* _SET TASKS_
**a.** Name the layers that the text on mattresses for teens says make up the Saatva's comfort system.
**b.** Rewrite the records as a Markdown table with the columns Row and Line, starting at the line that contains "The height and width of the screenshot is (762, 1014)." and ending at the last line of the records. Leave out blank lines.

=== TEXT SEGMENT ===

The Saatva is also very quiet for an innerspring. The thick comfort system – which consists of memory foam, polyfoam, and pocketed minicoil layers – absorbs motion well and allows the mattress to remain relatively quiet when bearing weight.
The bed sleeps quite cool as well, largely due to optimal air circulation throughout the bonnell support core, making the mattress a good choice for teens who tend to sleep hot.
Saatva offers free White Glove delivery for all mattress orders in the contiguous U.S. This includes in-home mattress assembly and old mattress removal; most competing brands charge at least $100 in additional fees for White Glove services. The Saatva mattress is backed by a 120-night sleep trial and a 15-year warranty, both of which are longer than average.
The Saatva delivers a sleep experience that’s perfectly comfortable for teenage stomach sleepers. The unique coil-on-coil design ensures these sleepers get the even, stabilizing support they need, while the thicker comfort system makes sure they sleep comfortably too.
Getting enough sleep on a nightly basis can be challenging for teenagers. Most sleep experts agree that adolescents between the ages of 13 and 18 require at least nine hours of sleep per night. However, a wide range of factors prevent many teens from reaching this benchmark.
The right mattress can greatly improve sleep quality and duration for teenagers. Parents are urged to consider comfort factors like firmness, support, and conforming ability when shopping for mattresses with their teen children. Mattress value is another key variable; teen bodies grow at above-average rates, and many young people will outgrow their beds by the time they finish high school.
This buyer’s guide will discuss factors that affect teen sleepers, important mattress qualities, and tips for first-time buyers. Read on to learn everything you need to know about choosing the best mattress for your teenager.

=== PROVIDED DATA ===

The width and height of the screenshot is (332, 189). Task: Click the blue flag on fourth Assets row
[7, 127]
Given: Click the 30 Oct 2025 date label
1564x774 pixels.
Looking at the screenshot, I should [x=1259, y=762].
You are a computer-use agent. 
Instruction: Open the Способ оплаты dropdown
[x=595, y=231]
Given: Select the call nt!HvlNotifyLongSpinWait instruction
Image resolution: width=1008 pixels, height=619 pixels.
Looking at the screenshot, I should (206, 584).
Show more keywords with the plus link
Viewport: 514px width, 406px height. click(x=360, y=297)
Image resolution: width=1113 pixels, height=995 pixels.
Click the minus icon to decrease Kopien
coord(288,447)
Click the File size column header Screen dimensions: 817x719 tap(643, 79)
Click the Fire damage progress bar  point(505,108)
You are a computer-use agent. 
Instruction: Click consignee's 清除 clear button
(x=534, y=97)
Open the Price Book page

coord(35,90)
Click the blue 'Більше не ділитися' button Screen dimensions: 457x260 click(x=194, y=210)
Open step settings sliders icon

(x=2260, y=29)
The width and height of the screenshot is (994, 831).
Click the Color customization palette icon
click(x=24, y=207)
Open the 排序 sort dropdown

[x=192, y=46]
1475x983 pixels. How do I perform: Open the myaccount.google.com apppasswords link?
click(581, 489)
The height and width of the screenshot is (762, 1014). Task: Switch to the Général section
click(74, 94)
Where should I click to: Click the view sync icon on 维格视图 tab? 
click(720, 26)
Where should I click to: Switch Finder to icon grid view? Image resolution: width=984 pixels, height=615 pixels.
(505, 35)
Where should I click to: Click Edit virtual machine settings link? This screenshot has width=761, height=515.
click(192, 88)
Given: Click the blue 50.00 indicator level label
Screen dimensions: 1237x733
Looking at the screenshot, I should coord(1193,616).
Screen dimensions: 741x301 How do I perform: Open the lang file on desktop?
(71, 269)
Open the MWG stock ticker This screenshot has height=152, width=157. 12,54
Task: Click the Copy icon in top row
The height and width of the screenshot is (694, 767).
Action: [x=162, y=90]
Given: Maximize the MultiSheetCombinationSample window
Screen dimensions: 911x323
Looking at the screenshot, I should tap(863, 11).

===

* _THE RESULTS_
**a.**
- Memory foam
- Polyfoam
- Pocketed minicoil layers

**b.**
| Row | Line |
|---|---|
| 1 | The height and width of the screenshot is (762, 1014). Task: Switch to the Général section |
| 2 | click(74, 94) |
| 3 | Where should I click to: Click the view sync icon on 维格视图 tab?  |
| 4 | click(720, 26) |
| 5 | Where should I click to: Switch Finder to icon grid view? Image resolution: width=984 pixels, height=615 pixels. |
| 6 | (505, 35) |
| 7 | Where should I click to: Click Edit virtual machine settings link? This screenshot has width=761, height=515. |
| 8 | click(192, 88) |
| 9 | Given: Click the blue 50.00 indicator level label |
| 10 | Screen dimensions: 1237x733 |
| 11 | Looking at the screenshot, I should coord(1193,616). |
| 12 | Screen dimensions: 741x301 How do I perform: Open the lang file on desktop? |
| 13 | (71, 269) |
| 14 | Open the MWG stock ticker This screenshot has height=152, width=157. 12,54 |
| 15 | Task: Click the Copy icon in top row |
| 16 | The height and width of the screenshot is (694, 767). |
| 17 | Action: [x=162, y=90] |
| 18 | Given: Maximize the MultiSheetCombinationSample window |
| 19 | Screen dimensions: 911x323 |
| 20 | Looking at the screenshot, I should tap(863, 11). |